So most of time, in this func, it has to wait for journal commit... The slower journal update could affect the IO performance from my understanding (fio test is like: one pwrite64 and then followed one fsync). Therefore if we larger the journal size from 128M to 2GB, mostly the "if" condition can go into to ease this problem.

Thanks
Davina

-----Original Message-----
From: Theodore Ts'o <tytso@mit.edu> 
Sent: Thursday, September 29, 2022 8:36 AM
To: Lu, Davina <davinalu@amazon.com>
Cc: linux-ext4@vger.kernel.org; adilger.kernel@dilger.ca; regressions@lists.linux.dev; stable@vger.kernel.org; Mohamed Abuelfotoh, Hazem <abuehaze@amazon.com>; hazem ahmed mohamed <hazem.ahmed.abuelfotoh@gmail.com>; Ritesh Harjani (IBM) <ritesh.list@gmail.com>; Kiselev, Oleg <okiselev@amazon.com>; Liu, Frank <franklmz@amazon.com>
Subject: RE: [EXTERNAL]significant drop fio IOPS performance on v5.10

CAUTION: This email originated from outside of the organization. Do not click links or open attachments unless you can confirm the sender and know the content is safe.

On Wed, Sep 28, 2022 at 06:07:34AM +0000, Lu, Davina wrote:
>
> Hello,
>
> My analyzing is that the degradation is introduce by commit 
> {244adf6426ee31a83f397b700d964cff12a247d3} and the issue is the 
> contention on rsv_conversion_wq.  The simplest option is to increase 
> the journal size, but that introduces more operational complexity.
> Another option is to add the following change in attachment "allow 
> more ext4-rsv-conversion workqueue.patch"

Hi, thanks for the patch.  However, I don't believe as written it is safe.  That's because your patch will allow multiple CPU's to run ext4_flush_completed_IO(), and this function is not set up to be safe to be run concurrently.  That is, I don't see the necessary locking if we have two CPU's trying to convert unwritten extents on the same inode.
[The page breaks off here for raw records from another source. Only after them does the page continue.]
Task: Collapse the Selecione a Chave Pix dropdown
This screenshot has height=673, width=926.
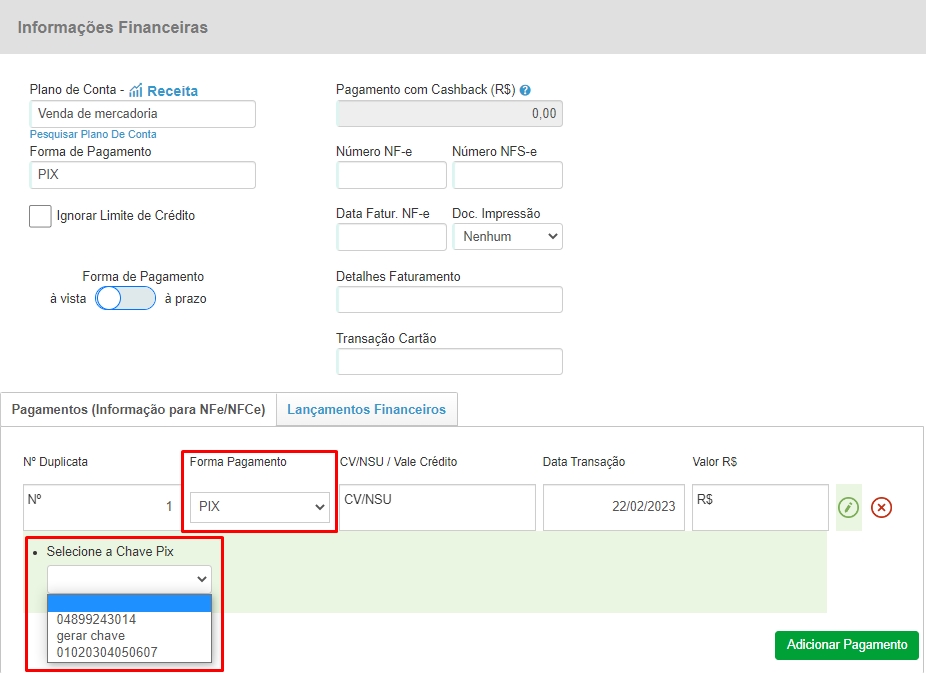Action: [x=129, y=578]
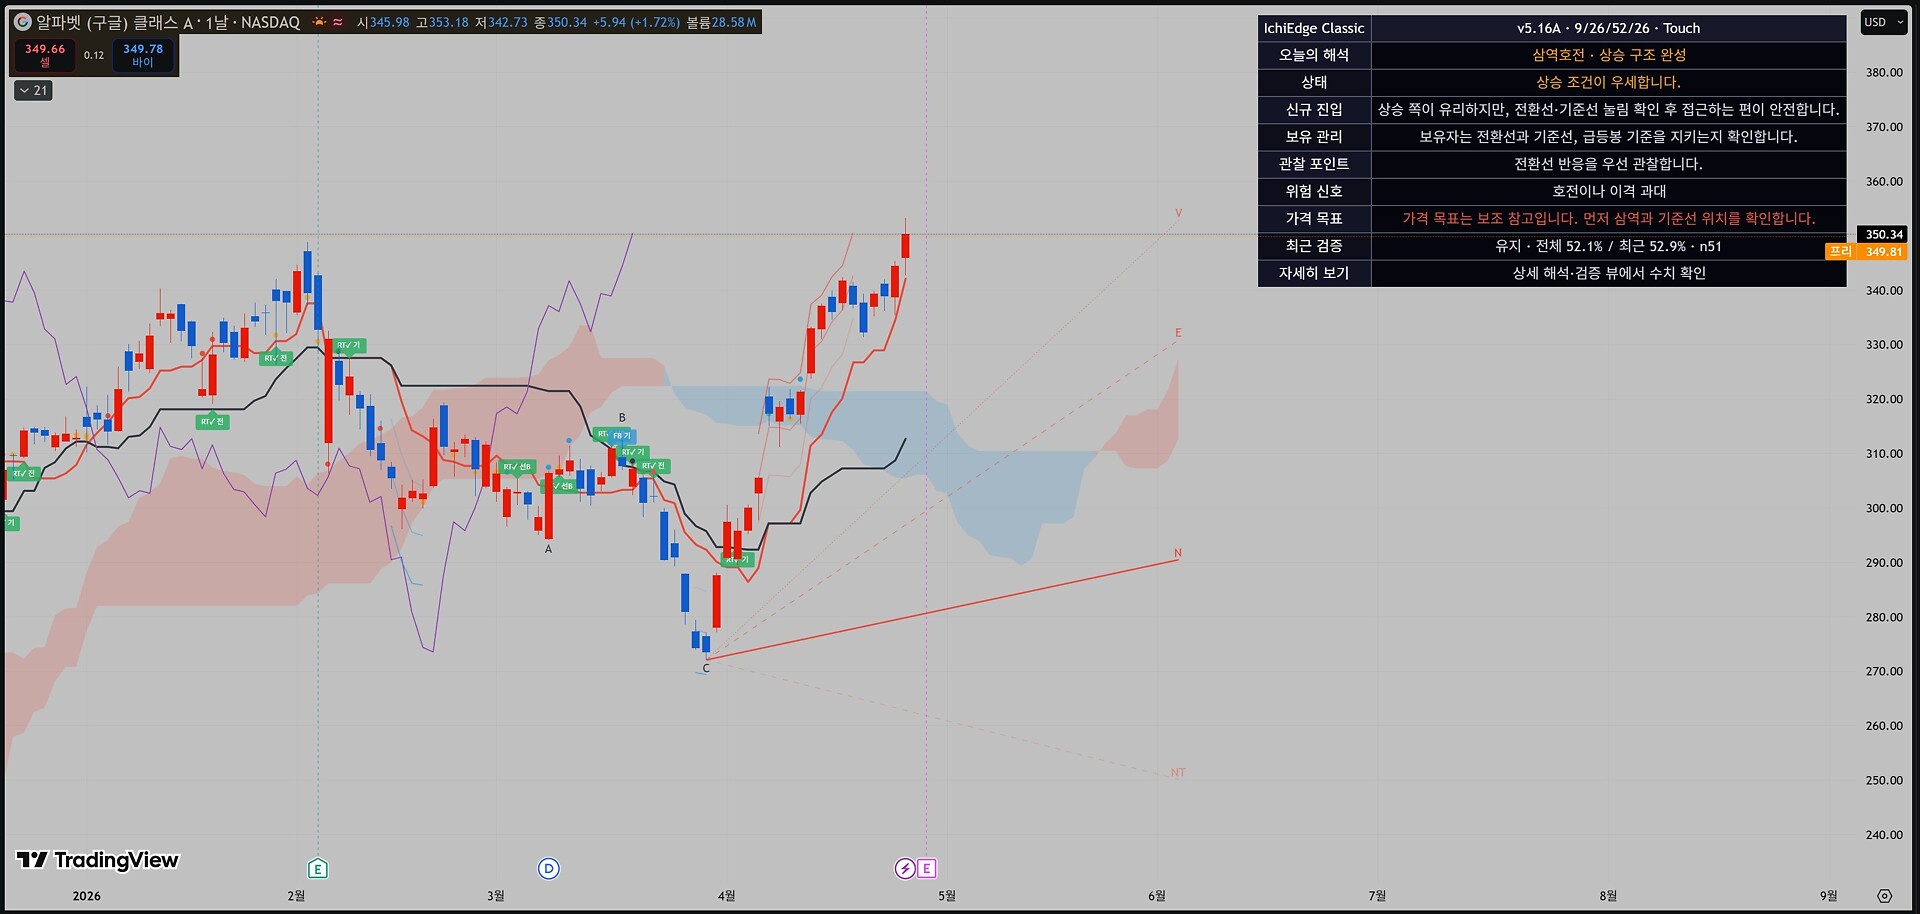Open the dividend D marker in March
Image resolution: width=1920 pixels, height=914 pixels.
point(548,868)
It could be made safe, and certainly if the problem is that you are worried about contention across multiple inodes being written to by different FIO jobs, then certainly this could be a potential contention issue.

However, what doesn't make sense is that increasing the journal size also seems to fix the issue for you.  That implies the problem is one of the journal being to small, and so you are running into an issue of stalls caused by the need to do a synchronous checkpoint to clear space in the journal.  That is a different problem than one of there being a contention problem with rsv_conversion_wq.
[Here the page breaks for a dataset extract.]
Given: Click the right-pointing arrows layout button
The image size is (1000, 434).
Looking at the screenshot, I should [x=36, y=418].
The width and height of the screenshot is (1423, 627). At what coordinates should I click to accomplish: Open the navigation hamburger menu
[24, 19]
So I want to make sure we understand what you are seeing before we make such a change.  One potential concern is that will cause a large number of additional kernel threads.  Now, if these extra kernel threads are doing useful work, then that's not necessarily an issue.
But if not, then it's going to be burning a large amount of kernel memory (especially for a system with a large number of CPU cores).

Regards,

                                        - Ted

Lu, Davina Nov. 9, 2022, 1:02 a.m. UTC | #5

Hi Ted,

For adding the lock per inode per CPU, I didn't use the "inode->i_data_sem" since this already been added to protect at ext4_map_blocks(). This will been called eventually by ext4-rsv-conversion workqueue. So not sure if we still need to another semaphore for per inode protection?
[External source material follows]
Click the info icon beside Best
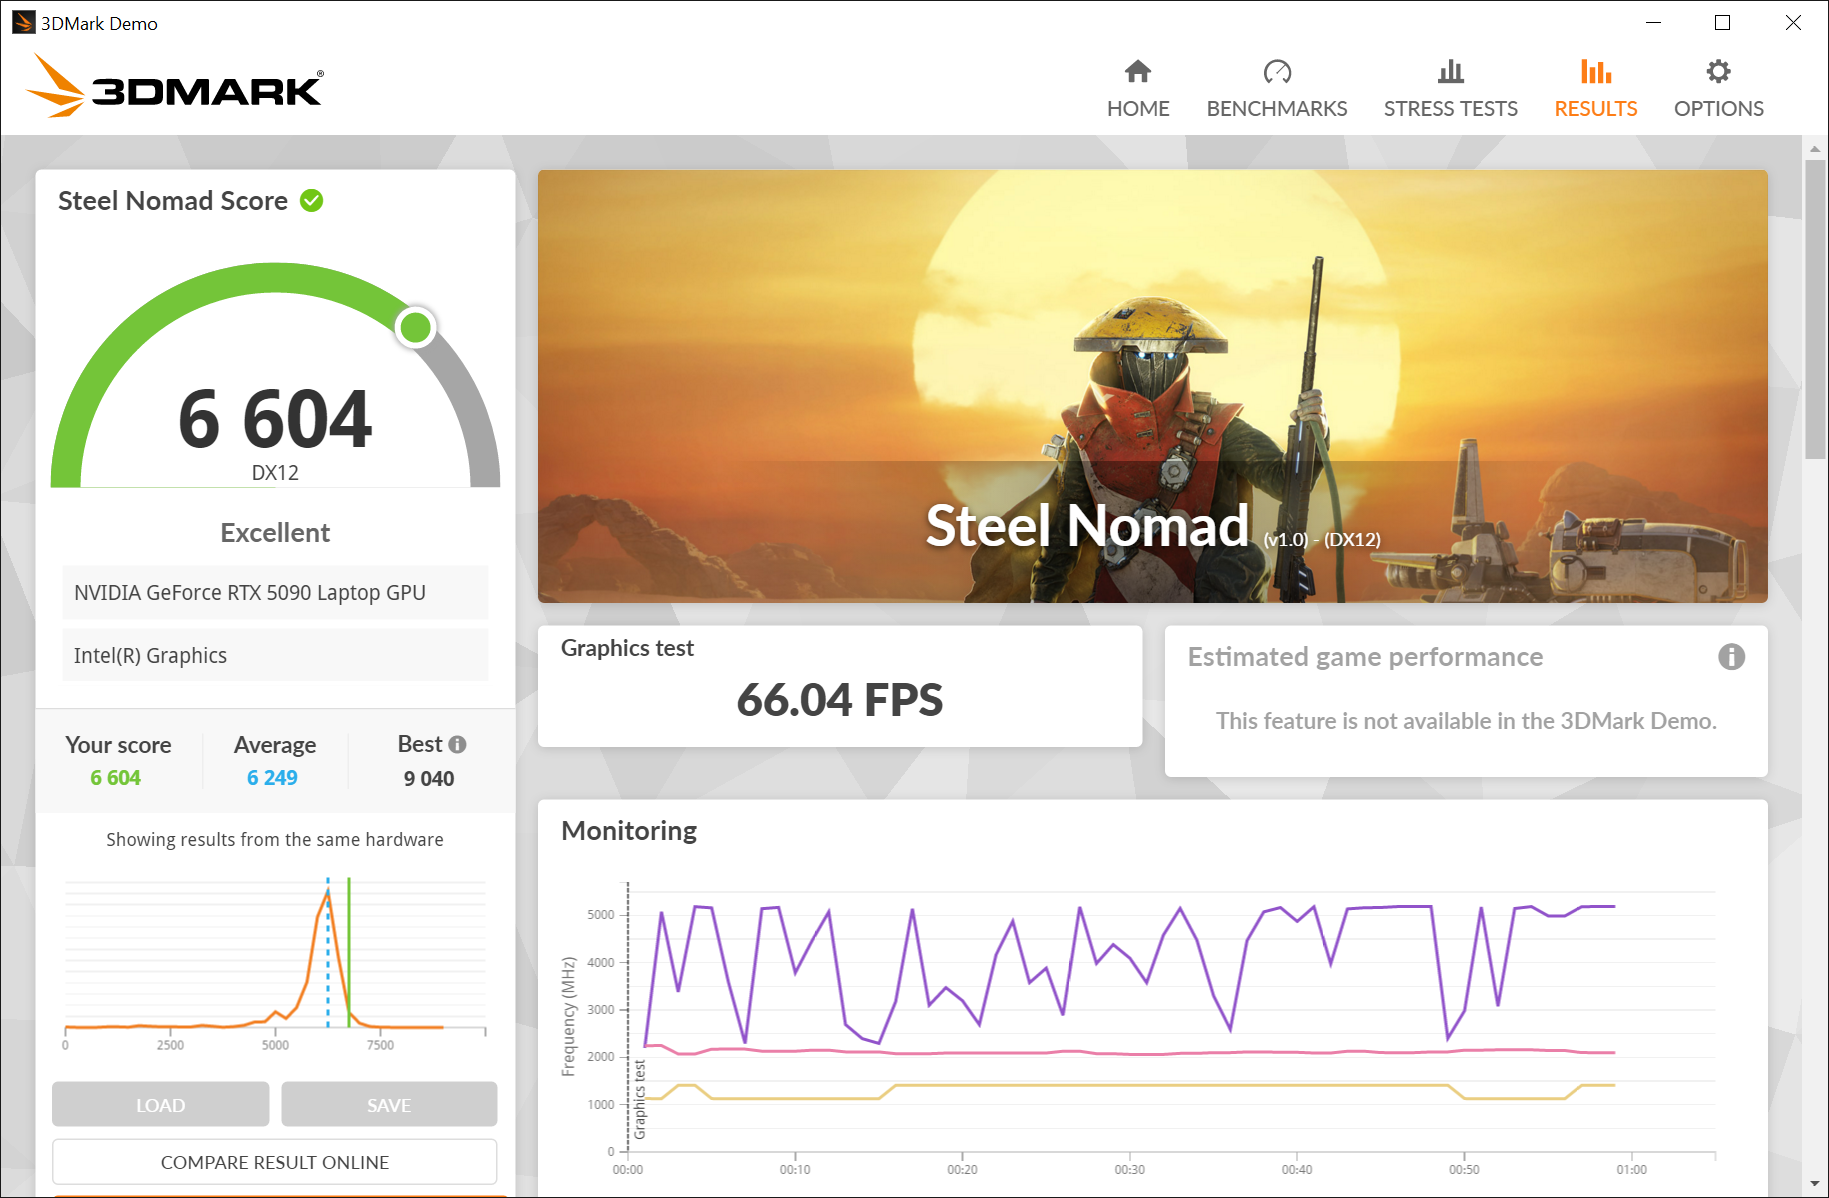Screen dimensions: 1829x1198 (x=458, y=745)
So I just simply add a new rw_semaphore under ext4_inode_info, also change the maximum queue size won't be more than supported CPU number. I tested fio and xfstest-dev ext4 cases and all good here.

Not sure your opinions about the protection, the patch is below and I also put into attachment.

Thanks
Davina

From 4906bba1e9ce127fb8a92cf709c3948ac92c617c Mon Sep 17 00:00:00 2001
From: davinalu <davinalu@amazon.com>
Date: Wed, 9 Nov 2022 00:44:25 +0000
Subject: [PATCH] ext4:allow_multi_rsv_conversion_queue

---
 fs/ext4/ext4.h    | 1 +
 fs/ext4/extents.c | 4 +++-
 fs/ext4/super.c   | 5 ++++-
 3 files changed, 8 insertions(+), 2 deletions(-)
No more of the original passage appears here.